Well, the truth is that it was also by chance. When I started playing with ceramics, I wanted to learn how to make molds—my mother had never used molds—and for that I started looking for disposable objects. Then I realized that I always ended up using plastic containers because I had them accumulated everywhere.
I have always tried to avoid supermarkets that sell everything wrapped in plastic and things like that, but you realize that it is not so easy to avoid packaging. Let’s say that it was a vision that came to me as a result of what I had at home and by then I had already begun to put together the discourse at the media level.

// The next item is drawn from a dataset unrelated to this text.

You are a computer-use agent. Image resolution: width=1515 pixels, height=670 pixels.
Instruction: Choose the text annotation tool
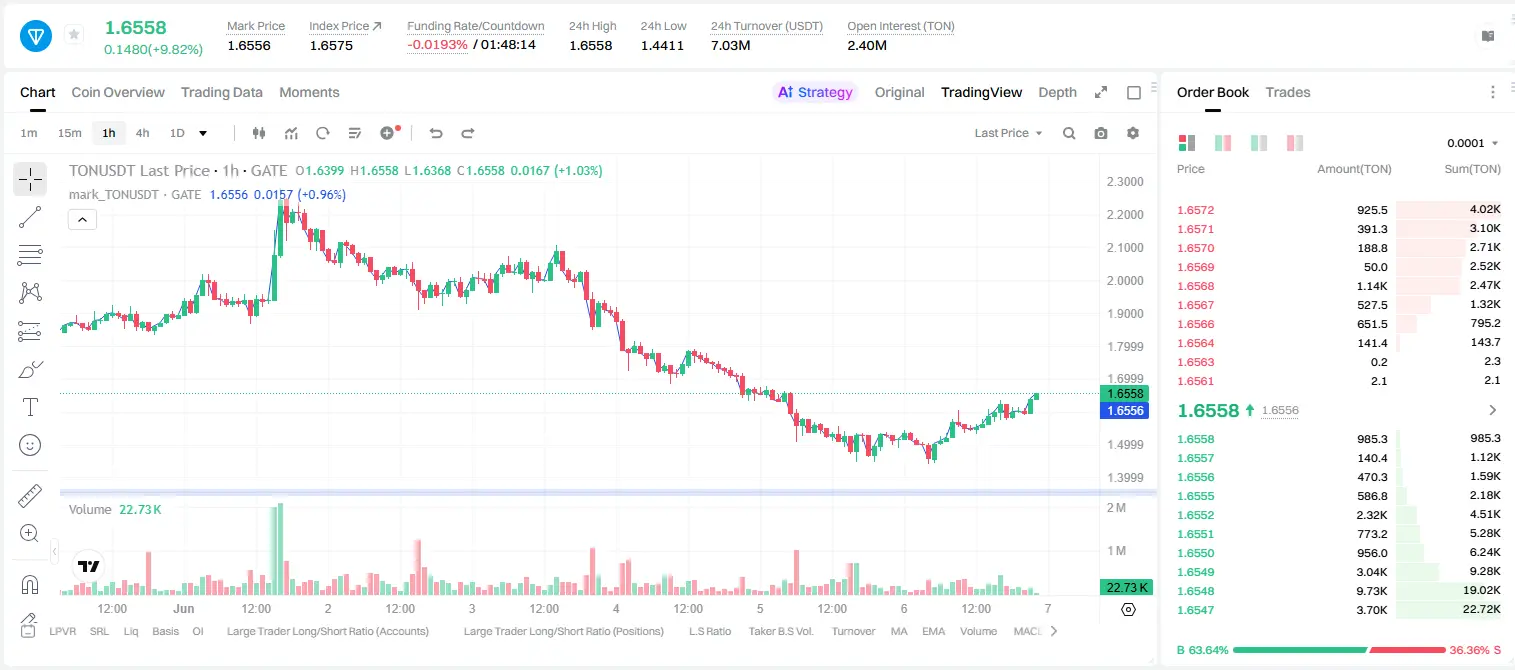[x=30, y=407]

Your packaging does not have plastic either.
I try to avoid it. I use cardboard or wooden boxes. Only in the tubes that I use for some packaging do I have to use plastic caps; I have not been able to replace them, but I keep trying to think of ways to solve it.

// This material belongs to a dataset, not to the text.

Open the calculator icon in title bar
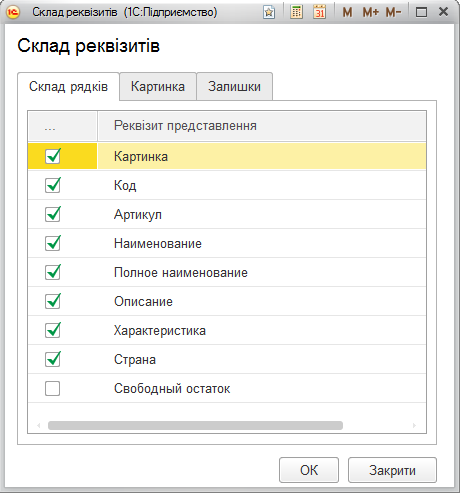The width and height of the screenshot is (460, 493). [x=296, y=12]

Tell us about your Moka collection, how did you come up with the idea of using an Italian coffee maker as a mold for coffee cups?
I designed the Moka collection based on the emblematic design of the Bialetti coffee maker. I started to study its shapes and realized that by breaking it down, each piece could become an element of a complete coffee set. Again, it was a way of designing from the observation and modification of the environment.

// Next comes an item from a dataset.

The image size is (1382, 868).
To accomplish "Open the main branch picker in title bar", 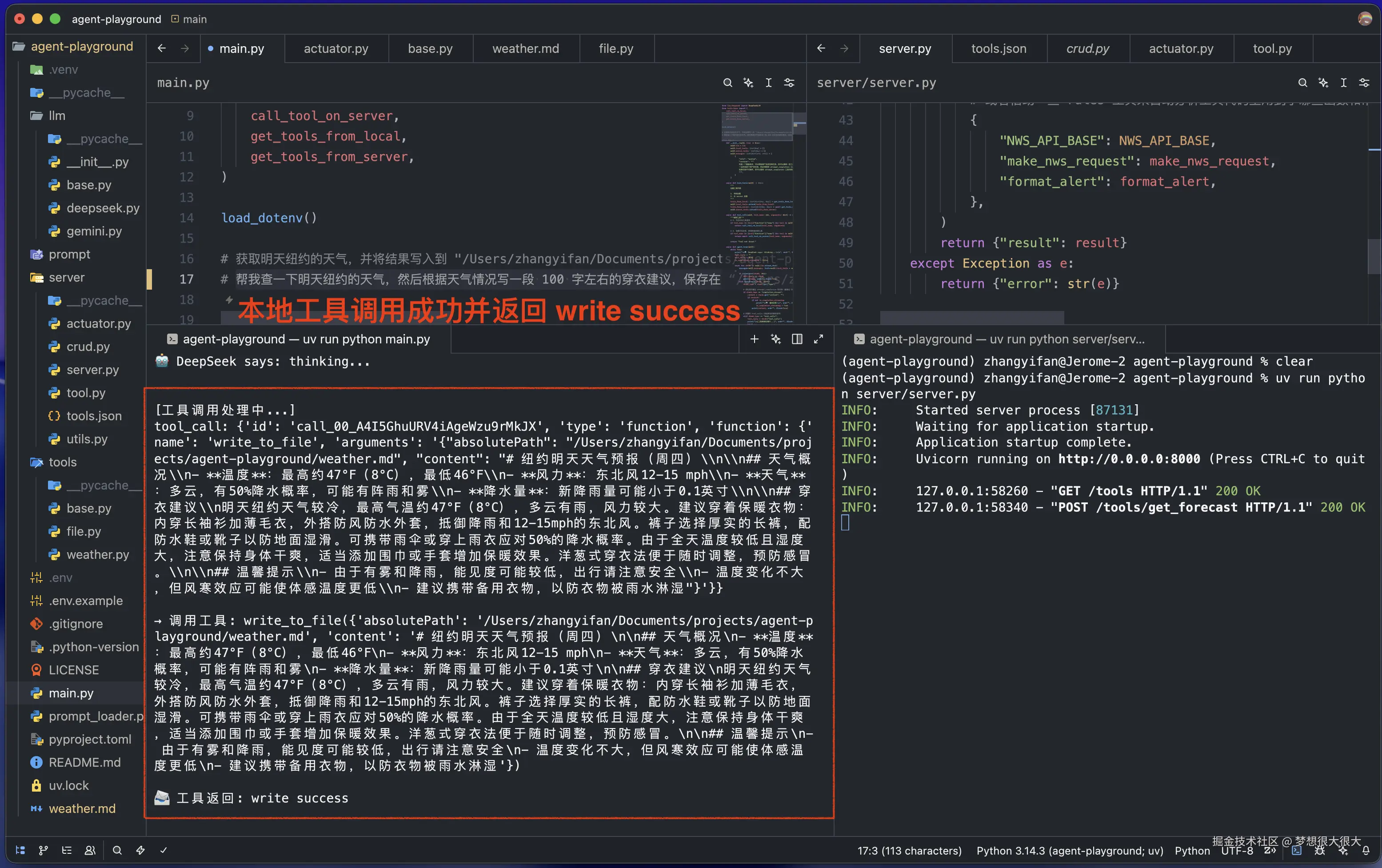I will pos(189,19).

Having trained in Fine Arts, do you consider doing projects aimed at the art world?
Well, eventually, I thought about contacting some people in the field (designers, illustrators, painters, etc.) and making a special collection for art galleries with the bag from the No Plastic collection, but I haven’t found the time yet.
The thing is that, in the end, I’m always in the studio. I don’t have time for anything else. But I’m currently working on a collection based on the abstract artist Sonia Delaunay. She was a well-rounded artist with beautiful work. Delaunay worked on a lot of arts & crafts: dress design, set design, etc. I am making a tableware set based on her painting.
In any case, I started in ceramics shunning the art world. It’s such a difficult environment… and frustrating! There came a point where I wanted to get away from all that.
On the other hand, I love crafts because it is a way to develop creative and artistic pieces without being immersed in that pretentious environment that surrounds art. I feel very relaxed here.
I started in ceramics shunning the art world. It’s such a difficult environment… and frustrating!
I really like that crafts are functional; that the works, in addition to being beautiful, can be used. Sometimes you go to a museum, and you see this beautiful sculpture, and you think: “imagine it containing some oranges” (laughs).
I will add my artistic side little by little, but without abandoning the fundamental purpose of craftsmanship: functionality.
Will we ever see MIYAYA’s creations in museums, like the Duralex tableware at the Museum of Decorative Arts in Paris?
I hope you will! Actually, look, what a coincidence! I recently wanted to make a ceramic version of the Duralex dinnerware line. I even bought some second-hand pieces to make the moulds, but then I thought it didn’t contribute much and I abandoned the project. Duralex is perfect just the way it is, I love it!
If you could ask a scientist of any background a question, what would it be?
One thing that I think about a lot, and that interests me a lot, is the development of artificial intelligence—its progress and the ethical or moral limits imposed on its development. How are they established, who decides them, how are these “committees” selected, and how modifiable are these parameters as progress is made?